Finance Minister Yair Lapid.
(photo credit: MARC ISRAEL SELLEM/THE JERUSALEM POST)
Finance Minister Yair Lapid blocked Prime Minister Benjamin Netanyahu’s plans to build in east Jerusalem and the West Bank Wednesday, a move that could shake up the coalition.
Lapid made it clear in a meeting on building infrastructure for settlements with Netanyahu, Economy Minister Naftali Bennett, Defense Minister Moshe Ya’alon and Transportation Minister Israel Katz that he would not allow the plans, which would cost an estimated NIS 300 million, to move forward.
“I’m not investing a shekel over the Green Line. Why don’t we build a highway to Kiryat Shmona?” he asked.

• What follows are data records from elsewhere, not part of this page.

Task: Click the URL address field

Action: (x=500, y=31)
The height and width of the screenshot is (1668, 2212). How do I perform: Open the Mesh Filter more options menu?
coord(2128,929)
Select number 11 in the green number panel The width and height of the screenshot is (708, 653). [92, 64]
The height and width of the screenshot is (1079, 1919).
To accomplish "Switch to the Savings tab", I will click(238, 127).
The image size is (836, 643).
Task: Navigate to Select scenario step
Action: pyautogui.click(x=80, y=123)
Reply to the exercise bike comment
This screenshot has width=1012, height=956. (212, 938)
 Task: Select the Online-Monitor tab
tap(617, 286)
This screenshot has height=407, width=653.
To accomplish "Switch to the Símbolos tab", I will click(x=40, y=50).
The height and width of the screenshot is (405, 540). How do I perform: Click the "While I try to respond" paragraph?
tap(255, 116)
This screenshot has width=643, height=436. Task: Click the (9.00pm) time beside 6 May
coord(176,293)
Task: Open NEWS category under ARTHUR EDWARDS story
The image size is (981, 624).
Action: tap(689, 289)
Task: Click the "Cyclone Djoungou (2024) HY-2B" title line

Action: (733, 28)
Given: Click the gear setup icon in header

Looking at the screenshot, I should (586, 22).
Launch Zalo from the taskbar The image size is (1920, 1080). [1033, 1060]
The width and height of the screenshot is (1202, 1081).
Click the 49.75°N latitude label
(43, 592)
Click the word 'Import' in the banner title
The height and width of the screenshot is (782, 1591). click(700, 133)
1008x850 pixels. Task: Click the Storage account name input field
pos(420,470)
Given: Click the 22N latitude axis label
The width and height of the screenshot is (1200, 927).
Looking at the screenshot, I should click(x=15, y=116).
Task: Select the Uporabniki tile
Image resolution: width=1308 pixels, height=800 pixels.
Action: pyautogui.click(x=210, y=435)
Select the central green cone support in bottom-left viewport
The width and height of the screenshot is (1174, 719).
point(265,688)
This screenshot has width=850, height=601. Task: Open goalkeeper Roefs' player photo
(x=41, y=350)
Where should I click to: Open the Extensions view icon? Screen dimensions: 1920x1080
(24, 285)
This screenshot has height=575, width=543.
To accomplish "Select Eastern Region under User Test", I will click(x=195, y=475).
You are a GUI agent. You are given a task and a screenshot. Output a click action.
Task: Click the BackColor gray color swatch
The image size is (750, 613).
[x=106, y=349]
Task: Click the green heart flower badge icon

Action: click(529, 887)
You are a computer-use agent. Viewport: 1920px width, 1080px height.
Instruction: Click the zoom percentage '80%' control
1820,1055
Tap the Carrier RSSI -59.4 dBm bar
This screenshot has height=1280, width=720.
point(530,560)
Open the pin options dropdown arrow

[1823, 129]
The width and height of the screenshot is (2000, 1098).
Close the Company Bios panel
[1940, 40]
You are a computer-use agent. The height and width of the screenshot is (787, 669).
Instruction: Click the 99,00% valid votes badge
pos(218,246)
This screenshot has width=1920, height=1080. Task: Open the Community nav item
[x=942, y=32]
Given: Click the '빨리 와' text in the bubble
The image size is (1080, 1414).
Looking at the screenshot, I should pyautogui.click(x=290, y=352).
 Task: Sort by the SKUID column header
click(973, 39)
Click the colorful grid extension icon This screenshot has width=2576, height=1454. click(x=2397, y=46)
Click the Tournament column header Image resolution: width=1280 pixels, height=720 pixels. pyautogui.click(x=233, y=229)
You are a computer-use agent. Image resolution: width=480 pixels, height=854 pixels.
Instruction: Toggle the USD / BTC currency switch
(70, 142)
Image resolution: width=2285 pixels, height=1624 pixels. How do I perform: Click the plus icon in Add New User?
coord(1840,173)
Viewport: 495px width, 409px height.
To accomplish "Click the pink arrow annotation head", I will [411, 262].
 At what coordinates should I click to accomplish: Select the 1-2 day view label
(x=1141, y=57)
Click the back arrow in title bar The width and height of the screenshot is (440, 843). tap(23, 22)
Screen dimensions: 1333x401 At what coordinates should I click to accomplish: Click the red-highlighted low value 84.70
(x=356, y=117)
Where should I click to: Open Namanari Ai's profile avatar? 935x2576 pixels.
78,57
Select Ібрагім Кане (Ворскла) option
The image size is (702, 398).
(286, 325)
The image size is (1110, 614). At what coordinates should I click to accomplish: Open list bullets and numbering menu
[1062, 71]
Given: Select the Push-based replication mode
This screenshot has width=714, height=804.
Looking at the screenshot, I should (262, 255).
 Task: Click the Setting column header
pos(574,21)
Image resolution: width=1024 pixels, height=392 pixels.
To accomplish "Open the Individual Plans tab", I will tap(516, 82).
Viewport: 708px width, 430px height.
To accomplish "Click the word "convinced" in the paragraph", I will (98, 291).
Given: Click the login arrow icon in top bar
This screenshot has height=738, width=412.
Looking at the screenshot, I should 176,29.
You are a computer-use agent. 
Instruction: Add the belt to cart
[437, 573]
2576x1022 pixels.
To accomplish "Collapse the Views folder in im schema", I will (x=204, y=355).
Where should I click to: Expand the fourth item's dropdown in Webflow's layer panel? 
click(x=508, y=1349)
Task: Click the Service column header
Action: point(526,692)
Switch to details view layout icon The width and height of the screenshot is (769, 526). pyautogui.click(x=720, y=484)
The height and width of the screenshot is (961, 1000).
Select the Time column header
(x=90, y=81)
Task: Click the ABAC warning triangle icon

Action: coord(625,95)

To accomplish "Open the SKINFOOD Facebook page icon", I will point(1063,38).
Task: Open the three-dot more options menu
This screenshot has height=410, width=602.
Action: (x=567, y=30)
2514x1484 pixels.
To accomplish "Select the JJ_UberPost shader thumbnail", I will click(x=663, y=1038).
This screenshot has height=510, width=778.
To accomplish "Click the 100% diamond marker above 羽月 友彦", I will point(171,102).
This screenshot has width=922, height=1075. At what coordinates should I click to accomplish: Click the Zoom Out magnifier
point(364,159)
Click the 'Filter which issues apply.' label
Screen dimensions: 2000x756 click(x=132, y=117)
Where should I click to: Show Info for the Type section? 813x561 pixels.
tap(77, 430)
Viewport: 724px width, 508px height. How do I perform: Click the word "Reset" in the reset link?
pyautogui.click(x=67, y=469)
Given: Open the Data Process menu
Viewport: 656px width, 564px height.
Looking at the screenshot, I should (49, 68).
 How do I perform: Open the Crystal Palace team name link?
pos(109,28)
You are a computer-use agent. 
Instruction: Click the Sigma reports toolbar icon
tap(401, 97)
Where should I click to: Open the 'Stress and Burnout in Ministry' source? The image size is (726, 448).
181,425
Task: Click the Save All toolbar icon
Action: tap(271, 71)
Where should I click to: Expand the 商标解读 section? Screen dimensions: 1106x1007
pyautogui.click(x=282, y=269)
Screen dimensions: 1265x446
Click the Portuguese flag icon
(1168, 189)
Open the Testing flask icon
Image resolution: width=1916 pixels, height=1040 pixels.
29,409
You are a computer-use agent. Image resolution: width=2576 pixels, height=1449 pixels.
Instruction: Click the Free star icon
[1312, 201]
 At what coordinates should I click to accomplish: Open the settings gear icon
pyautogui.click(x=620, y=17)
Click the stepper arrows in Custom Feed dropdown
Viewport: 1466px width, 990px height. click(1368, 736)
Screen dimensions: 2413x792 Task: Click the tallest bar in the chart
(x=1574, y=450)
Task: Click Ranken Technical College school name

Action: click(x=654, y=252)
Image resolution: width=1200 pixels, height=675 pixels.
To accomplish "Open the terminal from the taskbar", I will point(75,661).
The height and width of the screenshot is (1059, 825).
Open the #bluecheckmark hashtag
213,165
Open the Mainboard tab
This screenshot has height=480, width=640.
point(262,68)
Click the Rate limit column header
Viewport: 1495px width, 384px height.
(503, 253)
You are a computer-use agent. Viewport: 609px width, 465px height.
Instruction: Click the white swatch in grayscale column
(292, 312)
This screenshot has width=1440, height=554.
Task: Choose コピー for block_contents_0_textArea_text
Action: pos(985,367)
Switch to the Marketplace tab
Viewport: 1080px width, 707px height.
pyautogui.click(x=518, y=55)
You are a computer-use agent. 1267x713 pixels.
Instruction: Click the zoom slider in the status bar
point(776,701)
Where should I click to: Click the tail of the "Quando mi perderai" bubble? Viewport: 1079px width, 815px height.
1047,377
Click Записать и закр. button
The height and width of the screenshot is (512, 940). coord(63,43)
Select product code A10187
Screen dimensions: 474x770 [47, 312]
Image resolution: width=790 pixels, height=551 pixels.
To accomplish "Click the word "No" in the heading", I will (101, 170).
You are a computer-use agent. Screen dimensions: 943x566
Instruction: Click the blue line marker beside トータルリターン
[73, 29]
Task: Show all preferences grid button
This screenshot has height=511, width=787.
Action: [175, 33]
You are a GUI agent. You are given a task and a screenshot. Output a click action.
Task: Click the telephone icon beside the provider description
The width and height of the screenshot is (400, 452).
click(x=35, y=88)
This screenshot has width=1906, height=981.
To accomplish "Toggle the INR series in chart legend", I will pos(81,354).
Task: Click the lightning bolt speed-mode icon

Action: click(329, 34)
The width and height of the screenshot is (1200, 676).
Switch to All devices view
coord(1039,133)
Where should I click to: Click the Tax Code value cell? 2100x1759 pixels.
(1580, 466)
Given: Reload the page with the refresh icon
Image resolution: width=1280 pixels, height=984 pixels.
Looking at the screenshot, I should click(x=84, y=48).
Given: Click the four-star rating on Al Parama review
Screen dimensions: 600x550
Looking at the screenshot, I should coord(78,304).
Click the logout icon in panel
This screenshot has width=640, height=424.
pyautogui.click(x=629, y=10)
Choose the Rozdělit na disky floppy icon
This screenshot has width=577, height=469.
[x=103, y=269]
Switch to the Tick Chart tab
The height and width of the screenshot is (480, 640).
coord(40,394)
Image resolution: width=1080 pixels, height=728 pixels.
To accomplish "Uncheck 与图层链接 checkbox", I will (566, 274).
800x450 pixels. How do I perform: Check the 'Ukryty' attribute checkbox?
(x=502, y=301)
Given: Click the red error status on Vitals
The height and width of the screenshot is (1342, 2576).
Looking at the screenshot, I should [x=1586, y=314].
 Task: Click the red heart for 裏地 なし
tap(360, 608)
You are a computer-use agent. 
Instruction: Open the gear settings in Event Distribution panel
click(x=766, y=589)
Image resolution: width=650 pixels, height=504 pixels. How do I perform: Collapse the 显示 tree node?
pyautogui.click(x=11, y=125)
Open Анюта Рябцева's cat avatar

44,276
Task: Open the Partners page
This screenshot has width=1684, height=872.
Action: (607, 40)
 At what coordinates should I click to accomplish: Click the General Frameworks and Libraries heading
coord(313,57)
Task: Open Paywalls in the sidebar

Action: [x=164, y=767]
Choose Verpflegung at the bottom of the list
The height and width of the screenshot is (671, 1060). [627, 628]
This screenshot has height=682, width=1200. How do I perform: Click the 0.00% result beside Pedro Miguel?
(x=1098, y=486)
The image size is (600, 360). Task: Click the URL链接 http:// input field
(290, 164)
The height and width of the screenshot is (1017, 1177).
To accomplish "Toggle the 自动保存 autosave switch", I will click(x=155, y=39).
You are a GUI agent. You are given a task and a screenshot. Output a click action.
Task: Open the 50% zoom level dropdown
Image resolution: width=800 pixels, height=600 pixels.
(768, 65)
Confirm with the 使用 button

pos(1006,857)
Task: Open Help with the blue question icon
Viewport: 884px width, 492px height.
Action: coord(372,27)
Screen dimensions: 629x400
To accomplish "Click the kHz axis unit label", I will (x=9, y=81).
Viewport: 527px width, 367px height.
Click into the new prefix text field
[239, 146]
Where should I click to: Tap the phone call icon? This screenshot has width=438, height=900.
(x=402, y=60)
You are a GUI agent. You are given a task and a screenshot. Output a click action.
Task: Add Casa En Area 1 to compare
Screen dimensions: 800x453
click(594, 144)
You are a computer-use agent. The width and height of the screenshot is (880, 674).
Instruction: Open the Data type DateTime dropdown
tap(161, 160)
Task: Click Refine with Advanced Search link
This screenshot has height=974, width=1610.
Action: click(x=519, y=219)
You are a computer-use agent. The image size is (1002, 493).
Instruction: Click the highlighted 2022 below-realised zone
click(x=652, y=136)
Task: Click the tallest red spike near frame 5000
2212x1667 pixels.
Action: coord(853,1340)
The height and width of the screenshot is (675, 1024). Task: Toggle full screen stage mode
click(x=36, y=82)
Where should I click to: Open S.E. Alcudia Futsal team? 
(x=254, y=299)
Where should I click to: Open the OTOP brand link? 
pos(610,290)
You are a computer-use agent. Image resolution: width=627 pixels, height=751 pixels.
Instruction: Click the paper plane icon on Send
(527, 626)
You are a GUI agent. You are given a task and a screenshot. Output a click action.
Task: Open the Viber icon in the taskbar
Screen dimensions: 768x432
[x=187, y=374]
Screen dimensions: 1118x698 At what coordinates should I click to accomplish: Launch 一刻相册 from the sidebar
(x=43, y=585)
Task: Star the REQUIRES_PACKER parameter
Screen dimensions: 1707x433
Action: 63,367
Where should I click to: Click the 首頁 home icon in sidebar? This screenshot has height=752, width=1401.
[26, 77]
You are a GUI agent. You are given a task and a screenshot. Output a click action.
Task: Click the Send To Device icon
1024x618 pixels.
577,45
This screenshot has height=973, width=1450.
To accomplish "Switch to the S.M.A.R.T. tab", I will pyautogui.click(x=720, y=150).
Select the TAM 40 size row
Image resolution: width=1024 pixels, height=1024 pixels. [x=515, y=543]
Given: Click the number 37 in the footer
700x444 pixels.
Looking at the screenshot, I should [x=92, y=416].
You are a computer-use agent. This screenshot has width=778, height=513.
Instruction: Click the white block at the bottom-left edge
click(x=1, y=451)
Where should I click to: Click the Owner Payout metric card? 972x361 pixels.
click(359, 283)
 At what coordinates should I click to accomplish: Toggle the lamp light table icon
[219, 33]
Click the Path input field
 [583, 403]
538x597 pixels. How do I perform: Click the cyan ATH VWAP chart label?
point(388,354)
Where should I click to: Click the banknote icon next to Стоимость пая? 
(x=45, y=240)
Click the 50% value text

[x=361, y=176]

A source close to the Yesh Atid leader clarified that he does not oppose construction within settlement blocs or building infrastructure where it is needed, but that he will not stand for expanding “Itamar and Yitzhar” – more isolated settlements – and authorizing outposts.
“There is a time and a place for everything, and this is not the right time; you heard what the Americans said about us,” Lapid said. “I don’t remember us making a decision to destroy our relations with the Americans.”
Bennett responded: “I don’t remember us making a decision to strangle the residents of Judea and Samaria.”
Netanyahu then closed the meeting, saying the ministers clearly weren’t prepared.
Sources close to the prime minister say his aides and Lapid’s aides discussed the matter last week and that Lapid’s staff agreed to fund infrastructure, but on Wednesday they denied it.
Last week, Bennett, Construction and Housing Minister Uri Ariel and settler activist Ze’ev Hever met with Netanyahu and clarified that they will destabilize the coalition if the “silent settlement freeze” remains in place.
Meanwhile, building continues in West Bank settlements, but the settlement leadership has begun to focus on the list of projects the government has “frozen,” including 12 roads needed to improve transportation in Judea and Samaria. Some of those roads are outside of the settlement blocs, including in the area of the isolated settlements of Yitzhar and Itamar.
Soon after Netanyahu met with Bennett, Ariel and Hever, he authorized the construction of 400 homes in Har Homa and 660 in Ramat Shlomo. Both Jerusalem neighborhoods are located over the Green Line.
He also gave the green light for 12 roads in the West Bank, student housing and a promenade in Gush Etzion in memory of the three teens who were kidnapped and murdered this summer.
Following Lapid’s outburst, a senior Bayit Yehudi source said, “The Yair Lapid who opened his last election campaign in Ariel and spoke out against dividing Jerusalem opened his new election campaign today – against Ariel and for strangling Jerusalem.
“Jerusalem is not a topic for political stunts even in difficult times,” the source added.
Katz said the infrastructure in the West Bank could save lives and that he does not understand how a minister can put Israeli citizens in danger for political considerations.
“Does [Lapid] really think the children of Ariel, Ma’aleh Adumim, Gush Etzion, and Eilon Moreh deserve less security and safety than the residents of Ra’anana and Umm el-Fahm?” Katz asked. “Where is his loyalty?” Another matter threatening the coalition is the ‘Israel Hayom bill’ – legislation proposed by MK Eitan Cabel (Labor) that would make it illegal to disseminate a daily newspaper for free.
However, the bill’s definition of a free daily newspaper makes it applicable only to Israel Hayom, the pro-Netanyahu paper owned by his major supporter and donor Sheldon Adelson, who also contributes to Republican candidates’ campaigns in the US.
An MK in every coalition party except Likud co-sponsored the bill, which was supposed to go to a preliminary vote on Wednesday.
Cabel pulled the bill after Yesh Atid asked that he bring it to the Ministerial Committee for Legislation on Wednesday.
Lapid’s party said it will ask coalition chairman Ze’ev Elkin (Likud) to grant freedom to vote according to conscience on the measure, so that even if he does not agree they may vote for the bill.
Tovah Lazaroff contributed to this report.